So then I enter a query that omits the “$” from the second instance of topic:

%prefix o http://psi.ontopia.net/music/
FOR $topic IN // tm:subject
RETURN
IF topic ISA o:composer
THEN $topic >> indicators
ELSE $topic / tm:name [0]

You can enter that one for yourself. No substantive change in result.

By omitting the “$” from all instances of topic I was finally able to get “an invalid expression” result.

Do note that the following is treated as a valid expression:

%prefix o http://psi.ontopia.net/music/
FOR $topic IN // tm:subject
RETURN
IF topic ISA o:composer
THEN topic >> indicators
ELSE topic / tm:name [0]

A bit more attention to documentation would go a long way to making this a useful project.

*****
PS: From the 2008 TMQL draft:

Examples for invalid variables are x (sigil missing),

10 Comments

  1. Let me add the documentation here:

    Goal: Some people say that the 2008 TMQL draft (aka Barta draft or TMQL@rho) is unreadable because of it’s concise syntax. However, if one takes the time to read the 3 paragraphs of Chapter 3.1 “Syntax Conventions” (http://isotopicmaps.org/tmql/tmql.html#SyntaxConventions), one would know, that there are several syntax levels. One is the very verbose canonical level and the nice concise non-canonical level. Those poor people who do not understand queries written in the non-canonical level should be able to obtain the non-canonical query somehow.

    Solution: http://canonizer.topicmapslab.de/tmql4j-web-ui/ allows to input any query and transforms all non-canonical parts to their canonical counterparts.

    Example Input:

    benjamin document thing / title

    Corresponding output (when using the 2008 draft):

    benjamin <> types == authorship ] >> players document <> players thing >> characteristics title >> atomify

    These two queries are identical and — according to some people (not including myself) — the latter is easier to read, easier to write, and easier to understand.

    If we assume that an undisclosed in-progress 2011 draft had a similar non-canonical level but e.g. no backward navigation on axes but special axes for the corresponding tasks, the output may look something like this:

    benjamin / played-roles author / players document / played-roles documented / players thing

    The title of the documented thing was left out because this draft currently does not have a shortcut for getting the title. The watchful reader may also notice that the association-type-filter is missing here. This is obviously a bug. However, the result shows how a path query may look when using only forward navigation.

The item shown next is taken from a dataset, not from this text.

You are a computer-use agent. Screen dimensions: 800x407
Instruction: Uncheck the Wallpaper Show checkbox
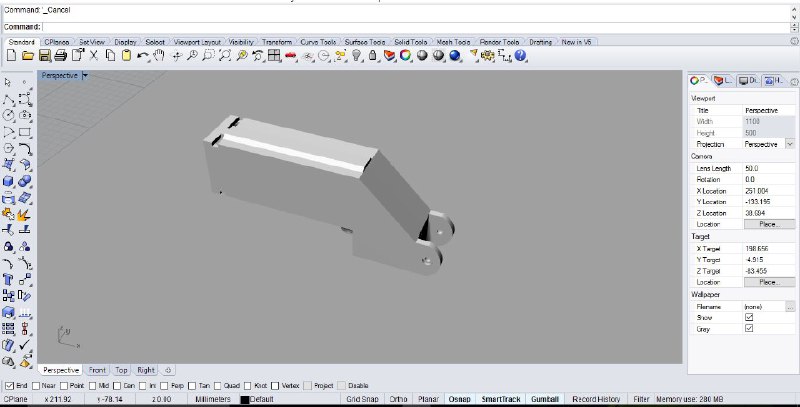(x=749, y=318)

    The parser tree is just debug output of TMQL4J to help the user understand what TMQL4J does on the inside. It not part of the above-stated goal which lead to the implementation of the service.

    End of documentation.

    Conclusion: Yes, documentation would have been good, because you completely missed the raison d’être of the *canonizer* which is: producing a *canonized* query. The parse tree is just a nice-to-have-feature which most likely doesn’t help if you don’t want to dive into TMQL4J internals.

    One could argue that the news entry (yes, some people like to write news entries about every geegaw) http://www.topicmapslab.de/news/tmql-canonizer-released may be considered as documentation. At least it says what you have to put in and that it returns the canonical form of a query. It mentions that the parse tree is – besides the main goal — *also* output.

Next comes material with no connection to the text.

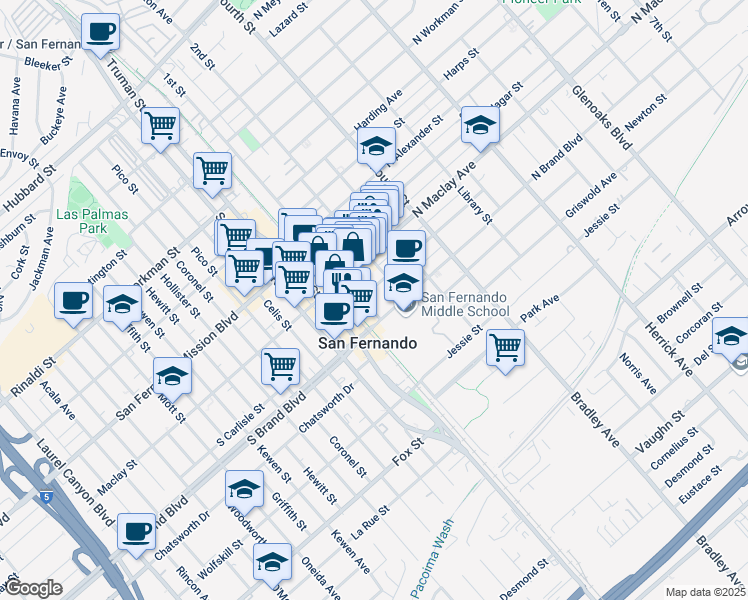This screenshot has height=600, width=748.
Task: Open the coffee cup marker near Laurel Canyon Blvd
Action: tap(136, 532)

    The choice of the example in the news suggests that the author of the news didn’t get the point of the whole service as he put in a query which is almost completely in canonical form, but do you really expect me to compromise my boss here? (-;

    Let’s take the raison d’être one step further. I asked Sven Krosse to implement the canonizer while I wrote the proposal to make the Barta draft the official TMQL standard (http://www.isotopicmaps.org/pipermail/topicmapmail/2011q2/008981.html). The results were overwhelming: Nobody disagreed, nobody vetoed. There was not a single critique. Only the original author stated that he went on and created something even more powerful. So, the thing the canonizer can and should be used for is taking the examples from Robert’s draft and see what their canonical version looks like which — as stated above — may be more readable for some of us.

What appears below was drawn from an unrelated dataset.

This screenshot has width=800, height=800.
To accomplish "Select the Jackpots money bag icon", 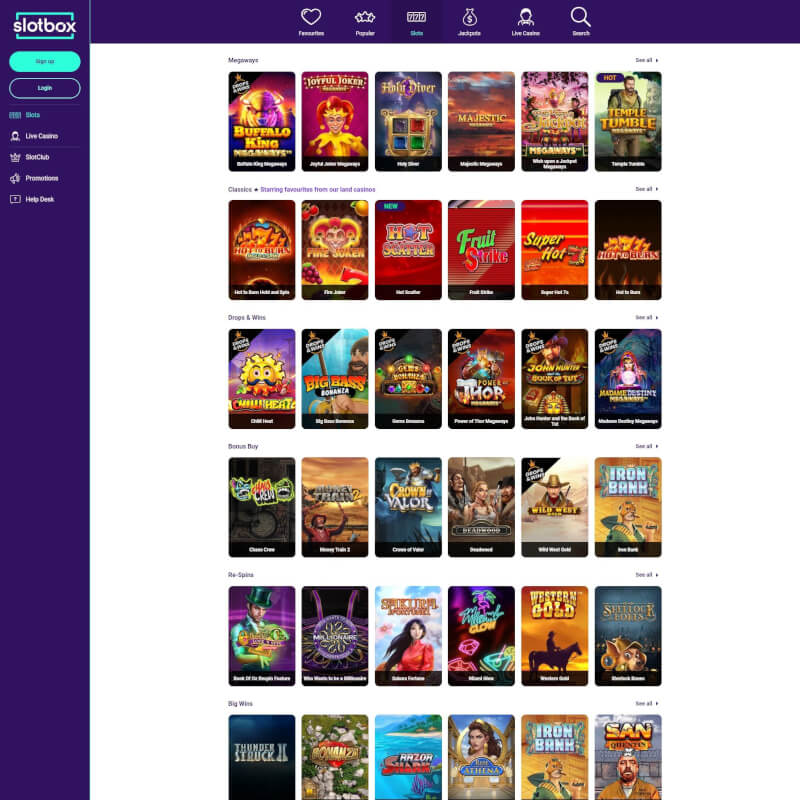I will [469, 17].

    Back to the topic: The canonical output for the 2011 draft above is not the same as the one which was discussed on the mailinglist lately.
    This draft would additionally use parentheses (the following example is manual work, not output of the canonizer):

    benjamin / roles(author) / parent(authorship) / players(document) / roles(documented) / parent() / players(thing) / names(title)

    There’s another shortcut for traversing associations and a default axis on topic which includes the names in this 2011 draft. Using these rules for uncanonizing the above again, the result is something like this:

    benjamin / authorship(author->document) / tm:subject(documented->thing) / title

    Unfortunately, there is no uncanonizer service yet, which would produce a concise query automatically from a given long query.

    Comment by Benjamin Bock — April 16, 2011 @ 9:51 am

  2. This blog software behaves like a 1998 web forum and strips “special characters. I don’t know how to markup my post correctly as there is no documentation given here…

    Let me use the words of a wise man:

    “A bit more attention to documentation would go a long way to making this a useful […][blog and commenting software]”. (Ellipsis and addition by the author of the comment.)

    Comment by Benjamin Bock — April 16, 2011 @ 9:56 am

  3. The link in the tweet from Topic Maps Lab and the one you see in my post, point to: http://canonizer.topicmapslab.de/tmql4j-web-ui/canonizer.jsp.

    Which had the following “documentation:”

    “This service uses the TMQL draft of 2008 and the tmql4j query engine version 3.1.0.”

    You point to somewhat fuller documentation, a pointer missing from the tweet and from the service itself.

    Curious that the tweet from the Topic Maps Lab didn’t point to its own announcement with the “documentation.”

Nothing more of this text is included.